▶ [Exercise passage]:
⟨

A variety of cross-section profiles can be produced, but each profile requires a carefully crafted set of roll tools. Design of the rolls starts with a flower pattern, which is the sequence of profile cross-sections, one profile for each stand of rolls. The roll contours are then derived from the flower pattern profiles. Because of the high cost of the roll sets, computer simulation is often used to develop or validate the roll designs and optimize the forming process to minimize the number of stands and material stresses in the final product.

Roll-formed sections may have advantages over extrusions of a similar shapes. Roll formed parts may be much lighter, with thinner walls possible than in the extrusion process, and stronger, having been work hardened in a cold state. Parts can be made having a finish or already painted. In addition, the roll forming process is more rapid and takes less energy than extrusion.

⟩

▶ [Required work]:
Answer from the roll forming passage:
(a) What does the design of the rolls start with?
(b) Besides developing or validating roll designs, what two things does computer simulation aim to minimize?
(c) How does the roll forming process compare with extrusion in speed and energy use?

▶ [Supplied information]:
⟨

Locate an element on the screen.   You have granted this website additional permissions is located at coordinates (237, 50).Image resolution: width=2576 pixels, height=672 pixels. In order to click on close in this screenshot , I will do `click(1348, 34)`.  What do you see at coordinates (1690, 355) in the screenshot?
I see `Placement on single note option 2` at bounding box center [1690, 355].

⟩

▶ [Result of the task]:
(a) A flower pattern, the sequence of profile cross-sections with one profile for each stand of rolls.
(b) The number of stands and the material stresses in the final product.
(c) Roll forming is more rapid and takes less energy than extrusion.